## Bresenham’s circles are (always?) optimal

Introduction

In my recent experiment with string art, I needed Bresenham’s line algorithm to rasterize a line, that is, to compute the set of pixels that most closely approximate a straight line segment. Suppose instead that we want to rasterize a circle, as shown in the figure below.

There is a similarly named Bresenham’s circle algorithm to do this, that is arguably even simpler than that for drawing a line (code is available on GitHub):

// Call plot(_, _) to draw pixels on circle at origin with given radius.
{
int y = 0;
int error = 3 - 2 * radius;
while (x >= y)
{
plot(x, y); plot(x, -y); plot(-x, y); plot(-x, -y);
plot(y, x); plot(y, -x); plot(-y, x); plot(-y, -x);
if (error > 0)
{
error -= 4 * (--x);
}
error += 4 * (++y) + 2;
}
}


I have a fond memory of my first encounter with this algorithm as a kid reading Nibble Magazine (“Seven ready-to-type Apple II programs!”).
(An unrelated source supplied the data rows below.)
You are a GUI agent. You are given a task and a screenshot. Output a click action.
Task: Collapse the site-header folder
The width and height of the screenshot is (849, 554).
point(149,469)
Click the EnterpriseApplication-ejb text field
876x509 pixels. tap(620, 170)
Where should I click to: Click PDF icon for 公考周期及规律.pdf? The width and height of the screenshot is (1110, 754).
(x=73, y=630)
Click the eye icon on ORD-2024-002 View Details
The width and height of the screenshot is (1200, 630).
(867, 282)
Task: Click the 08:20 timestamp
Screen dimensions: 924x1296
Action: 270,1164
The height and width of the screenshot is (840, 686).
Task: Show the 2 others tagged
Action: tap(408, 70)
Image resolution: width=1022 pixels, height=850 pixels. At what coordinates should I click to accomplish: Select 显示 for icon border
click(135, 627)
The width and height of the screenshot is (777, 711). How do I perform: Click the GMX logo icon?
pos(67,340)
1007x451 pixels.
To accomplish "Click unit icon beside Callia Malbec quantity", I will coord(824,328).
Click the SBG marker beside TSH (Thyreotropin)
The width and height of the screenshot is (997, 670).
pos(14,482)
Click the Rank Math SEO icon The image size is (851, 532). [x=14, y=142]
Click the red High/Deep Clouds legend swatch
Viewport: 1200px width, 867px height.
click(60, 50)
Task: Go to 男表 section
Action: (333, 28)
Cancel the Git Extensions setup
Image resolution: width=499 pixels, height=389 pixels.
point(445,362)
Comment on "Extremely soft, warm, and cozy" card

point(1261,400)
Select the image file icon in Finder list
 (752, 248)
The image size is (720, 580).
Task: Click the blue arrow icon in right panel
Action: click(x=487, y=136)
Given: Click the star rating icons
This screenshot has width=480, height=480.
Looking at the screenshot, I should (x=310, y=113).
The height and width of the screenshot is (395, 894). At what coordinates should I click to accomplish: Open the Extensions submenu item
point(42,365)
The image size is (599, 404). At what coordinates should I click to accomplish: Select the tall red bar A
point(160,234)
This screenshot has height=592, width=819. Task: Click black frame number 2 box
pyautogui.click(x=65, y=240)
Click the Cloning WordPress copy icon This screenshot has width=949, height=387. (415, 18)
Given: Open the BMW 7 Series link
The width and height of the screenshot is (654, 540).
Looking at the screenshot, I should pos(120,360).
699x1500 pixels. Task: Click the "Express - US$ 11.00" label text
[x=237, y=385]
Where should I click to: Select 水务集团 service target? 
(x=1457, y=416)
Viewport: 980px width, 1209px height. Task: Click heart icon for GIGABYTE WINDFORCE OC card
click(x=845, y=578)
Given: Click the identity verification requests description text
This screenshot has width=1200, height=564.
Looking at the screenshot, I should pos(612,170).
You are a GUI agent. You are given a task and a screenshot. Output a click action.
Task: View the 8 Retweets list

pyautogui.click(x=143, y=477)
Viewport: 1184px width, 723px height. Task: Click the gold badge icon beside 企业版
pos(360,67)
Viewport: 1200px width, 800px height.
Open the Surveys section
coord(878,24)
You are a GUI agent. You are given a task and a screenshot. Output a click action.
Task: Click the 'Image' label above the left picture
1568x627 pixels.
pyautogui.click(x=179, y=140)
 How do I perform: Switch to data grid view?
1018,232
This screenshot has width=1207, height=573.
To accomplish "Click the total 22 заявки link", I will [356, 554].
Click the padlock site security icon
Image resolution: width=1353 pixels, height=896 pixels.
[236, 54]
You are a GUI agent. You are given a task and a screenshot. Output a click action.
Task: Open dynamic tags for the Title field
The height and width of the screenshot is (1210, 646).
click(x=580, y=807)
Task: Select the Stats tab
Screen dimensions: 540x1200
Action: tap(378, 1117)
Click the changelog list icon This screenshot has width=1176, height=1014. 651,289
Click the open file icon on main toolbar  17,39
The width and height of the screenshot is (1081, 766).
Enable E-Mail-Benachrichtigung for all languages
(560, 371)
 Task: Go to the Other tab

In his article, Brent Iverson [1] had “discovered a neat little circle-generating algorithm in a graphics textbook” … but neglected to mention which textbook, or the name Bresenham, or any other details about how this mysterious snippet of code (which was in BASIC, and in slightly different but equivalent form) worked, despite using only integer addition and bit shift operations. In 1988, without search engines or internet forums, I was on my own.

Today, there are derivations of this algorithm all over the web. However, every one that I have found glosses over what I think is a beautiful property of the algorithm: its fast integer error function is only an approximation of the actual error function, which seems like it could sacrifice some accuracy in choosing which pixels best approximate the desired circle. But it doesn’t; the motivation for this post is to show that (1) this is an issue worth thinking about, since the algorithm’s error function is not monotonic in actual distance from the circle, but (2) despite this, in practice Bresenham’s circle algorithm is still optimal in the sense of always selecting the next pixel that is indeed closest to the circle.

At least, I think. More on this later.

The algorithm

Let’s start by describing how the algorithm works, as a means of introducing some useful notation. Fixing a positive integer input radius $r$ (the reader can verify that the algorithm also works for $r=0$), we can focus on rendering only those pixels in the first octant $0 \leq y \leq x$, using the eightfold dihedral symmetries of the circle to plot the remaining pixels.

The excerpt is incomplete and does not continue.